Information
- Established: 1898
- Closed: 1992 (merged with Monkton Combe School)
- Gender: Girls

= Clarendon School for Girls =

Girls' independent private school in the UK

Clarendon School for Girls was a girls' independent boarding school, which began in 1898 in Malvern, Worcestershire, England. It moved three times: first to Kinmel Hall near Abergele in Denbighshire in 1948 and then to Haynes Park in Bedfordshire in 1976 before merging with Monkton Combe School, near Bath, Somerset, in 1992.

== History ==
Clarendon School was established in a private house in North Malvern, Worcestershire in 1898 by Miss Amy Flint (1869-1941), assisted by her sisters Mary, Annie and Kate. The first pupils were seven boarders aged between six and sixteen. The Misses Flint were the daughters of an Evangelical Christian travelling preacher and embedded their strong Christian values and ethos in the day-to-day operation of their new school. Miss Amy Flint remained as headmistress of Clarendon School until her retirement in 1930, when the school had grown to contain forty-six pupils and occupy several more houses in the village.

During World War II, numbers grew to such an extent that new, larger premises had to be found. Some 150 girls were living in eleven houses around Malvern, and the school could not operate efficiently. Kinmel Hall, Abergele in Denbighshire was selected to house Clarendon School, with Sir John Laing stepping in to provide support. The school moved from Malvern to Abergele in twenty Pickfords removal lorries in April 1948 - its fiftieth anniversary year.

In 1956 the Clarendon School Trust was established, taking the school out of private ownership. In September 1975 a large fire devastated the central part of Kinmel Hall. Meanwhile, Hawnes House School at Haynes Park in Bedfordshire had become bankrupt and its fine buildings had become available. So in early 1976, Clarendon School moved to Haynes Park.

In 1992 Clarendon School agreed to merge with Monkton Combe School, an independent boys' school based just outside Bath, Somerset which had been founded in 1868. The two schools shared the same aims and Christian ethos and as Monkton Combe School had taken the decision to become fully co-educational that same year the merger was swift.

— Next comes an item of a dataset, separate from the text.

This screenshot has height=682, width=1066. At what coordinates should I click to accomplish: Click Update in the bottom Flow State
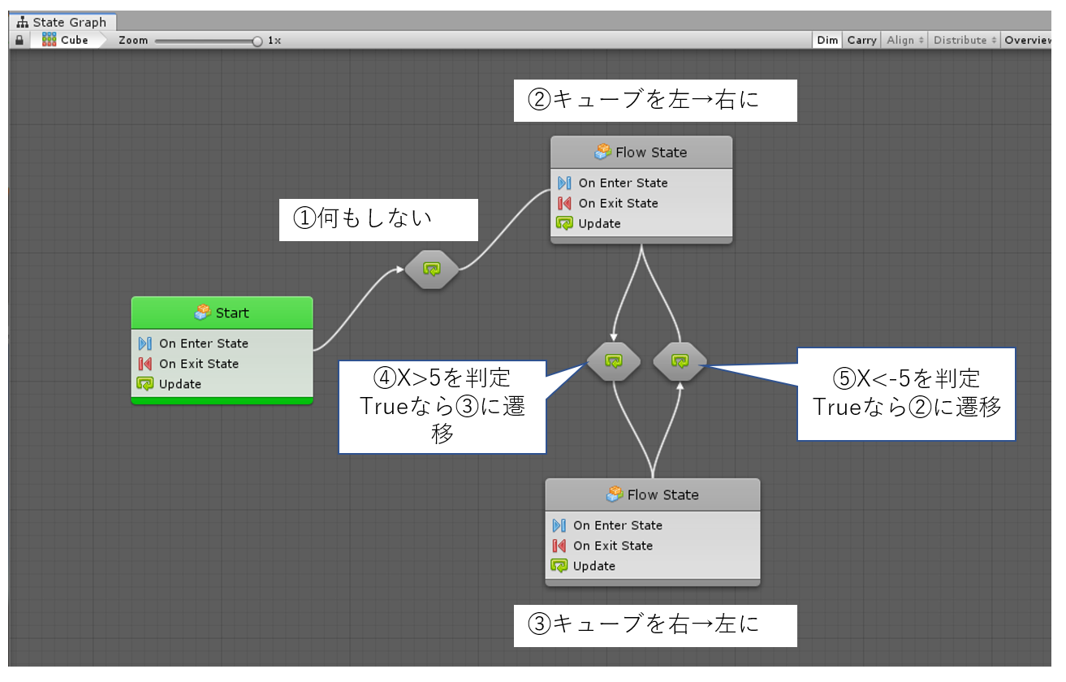[x=593, y=566]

The name of Clarendon School has been retained as the name of one of three girl's boarding houses at Monkton Combe School.

==List of Head Mistresses==
The following have been Head Mistress of Clarendon:

| Name | Years as Head Mistress | Birth/death dates |
|---|---|---|
| Miss Amy Flint | 1898–1930 | 1868-1941 |
| Miss Edith G.R. Swain | 1930-1965 | 1897-1984 |
| Miss Sheila Haughton | 1965-1978 |  |
| Miss Jean Howell | 1978-1990 |  |
| Mrs Marjorie Crane | 1990-1991 |  |
| Mrs Molly Dawson | 1991–1992 |  |

== Notable Old Clarendonians ==

- Patricia St. John, 1919–1993, children's author and missionary, was a house mother at Clarendon School in the 1940s.
- Princess Aida Desta, 1927–2013, granddaughter of Emperor Haile Selassie of Ethiopia
- Princess Edjigayehu Asfawossen, granddaughter of Emperor Haile Selassie of Ethiopia
- Princess Hirut Desta, 1930–2014, granddaughter of Emperor Haile Selassie of Ethiopia
- Princess Seble Desta, 1931–2023, granddaughter of Emperor Haile Selassie of Ethiopia
- Princess Sophia Desta, 1934–2021, granddaughter of Emperor Haile Selassie of Ethiopia
- Guli Francis-Dehqani, 1966-, Bishop of Chelmsford and member of the House of Lords
- Salome Mulugeta, Ethiopian film-maker
- Jember Teferra, 1943–2021, great-niece of Emperor Haile Selassie of Ethiopia
- Elizabeth Wilmshurst, 1948-, Distinguished Fellow, International Law, Chatham House

Reunions of "Old Clarendonians", the former staff and pupils of Clarendon School for Girls, are organised by Monkton Combe School. In 2018 the 120th anniversary of the founding of Clarendon House School at Malvern was celebrated with a reunion held at Monkton Combe School which was attended by sixty five former pupils and staff.